Ich habe momentan nämlich um die 20 Packete, die gedowngradet würden. Mein System funztelt aber momentan tadellos.

----------

## junnuh

Du koenntest ganz einfach emerge -pU (grosses 'u'!) versuchen..

Oder Du entfernst die fraglichen Pakete aus /var/cache/edb/world, das funktioniert fuer mich ganz gut, da ich ein stable-system habe aber dennoch nicht auf xfree 4.3.0 verzichten konnte.  :Very Happy: 

----------

## Niko_K

Hi,

gleich zwei Sachen gelernt.

Emerge kann man auch ohne Downgrade ausführen und lineak funktioniert super.

Ich habe damit nur ein kleines Problem und das ist der Start.

Ich verwende gdm und der scheint die ~/.xsessions nicht zu lesen. In welche Datei muss ich denn das Startkommando "lineakd -b" eintragen, damit lineakauch mit gdm, kdm xdm und auch ganz normal bei startx startet??

Außerdem: hat wer eine Ahnung, welches Kommando dazu dient die Anwendungen "nach links und rechts" zu wechseln? Mein Keyboard unterstüzt das, ich habe aber keine Ahnung wie ich das anstellen soll (genauso bei einigen anderen Tasten (Scrollen, Kopieren, ...)

Danke im voraus,

Niko

----------

## tuXXer

Du kannst auch anstelle von -U  ACCEPT_KEYWORD="~x86" in /etc/make.conf eintragen, dann gilt dies immer und dann wird bei -u nicht mehr downgegraded.

----------

**Aufgabe 1:**
Beantworte anhand des Forenauszugs:
(a) Welchen emerge-Aufruf schlägt junnuh vor?
(b) Welchen Displaymanager verwendet Niko_K?
(c) In welche Datei soll laut tuXXer ACCEPT_KEYWORD="~x86" eingetragen werden?
**Aufgabe 2:**
Gib aus dem Forenauszug den Abschnitt von „Ich habe damit“ bis „(Scrollen, Kopieren, ...)“ wortgetreu wieder.
Die Zeilen haben hiermit nichts zu tun.

**Gegebene Zeilen:**
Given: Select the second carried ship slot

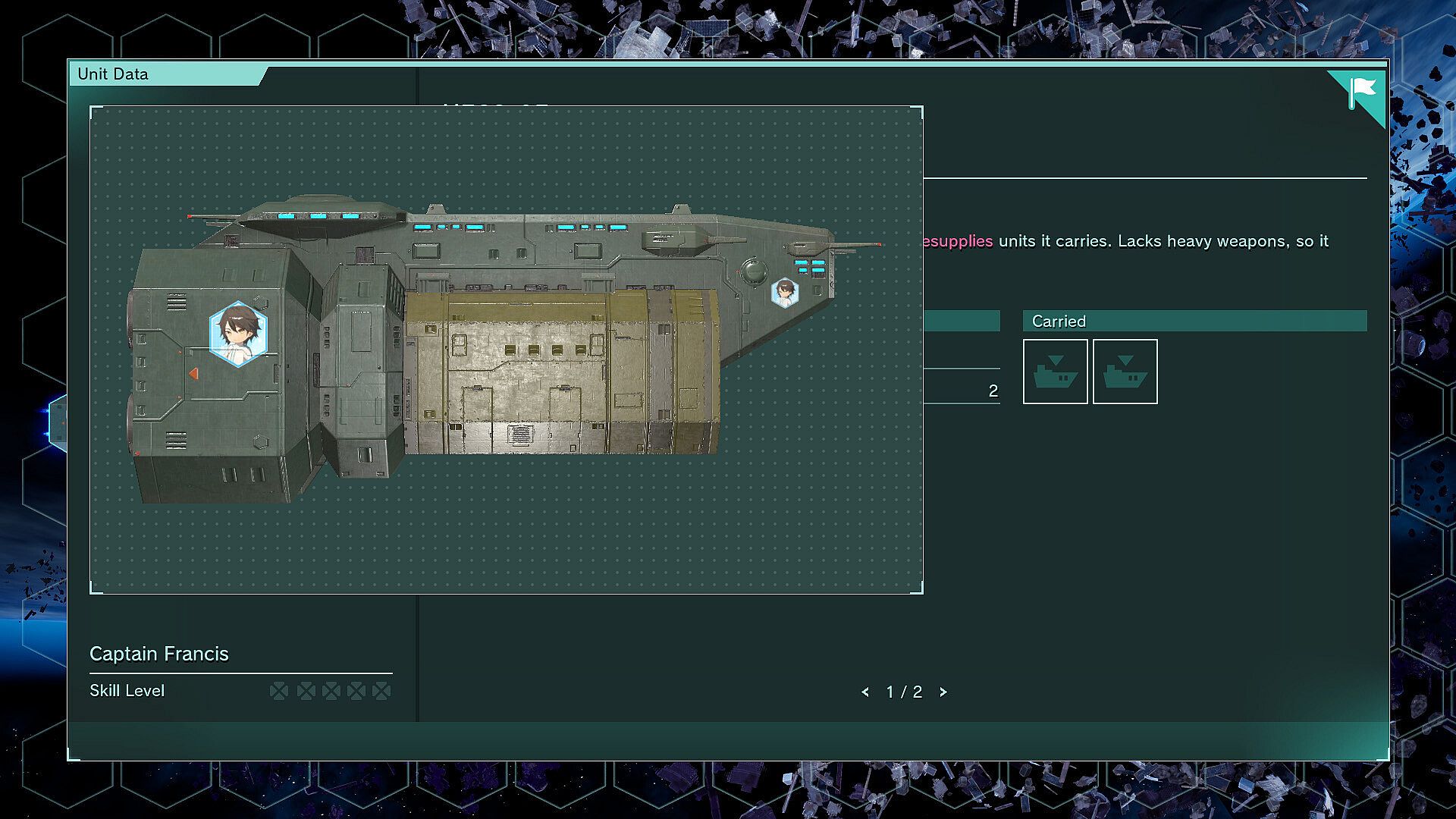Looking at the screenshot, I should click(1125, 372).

---

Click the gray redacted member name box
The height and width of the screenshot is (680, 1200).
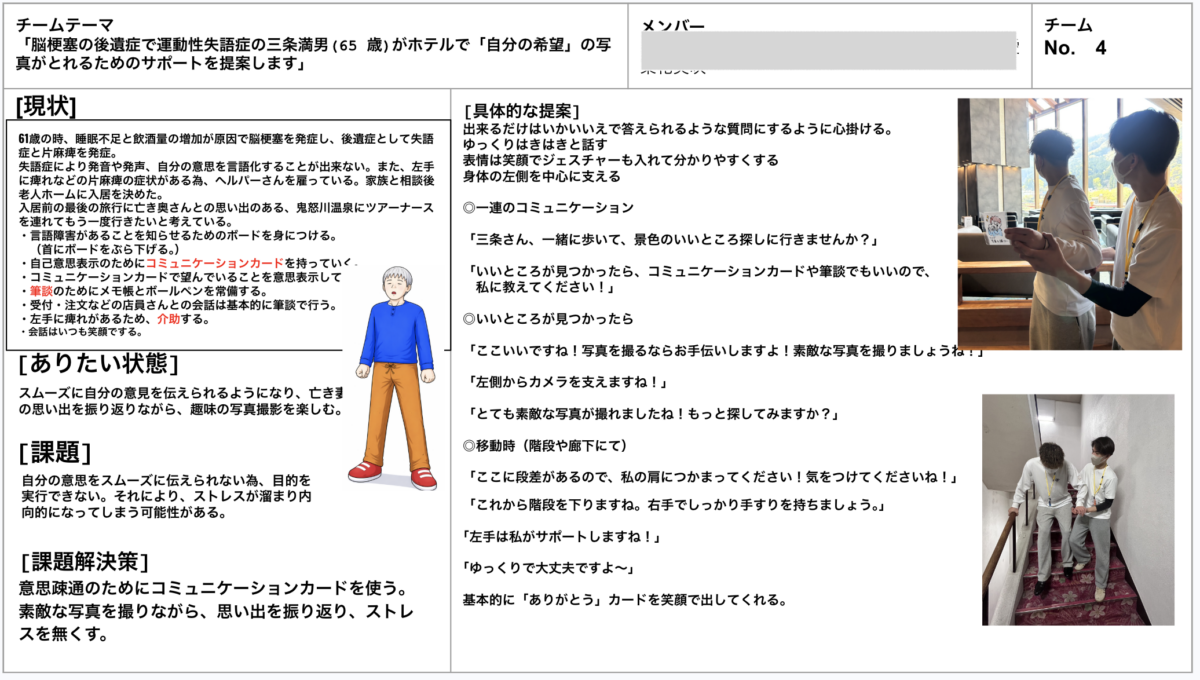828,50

**Antwort 1:**
(a) emerge -pU (mit großem U)
(b) gdm
(c) /etc/make.conf

**Antwort 2:**
Ich habe damit nur ein kleines Problem und das ist der Start.

Ich verwende gdm und der scheint die ~/.xsessions nicht zu lesen. In welche Datei muss ich denn das Startkommando "lineakd -b" eintragen, damit lineakauch mit gdm, kdm xdm und auch ganz normal bei startx startet??

Außerdem: hat wer eine Ahnung, welches Kommando dazu dient die Anwendungen "nach links und rechts" zu wechseln? Mein Keyboard unterstüzt das, ich habe aber keine Ahnung wie ich das anstellen soll (genauso bei einigen anderen Tasten (Scrollen, Kopieren, ...)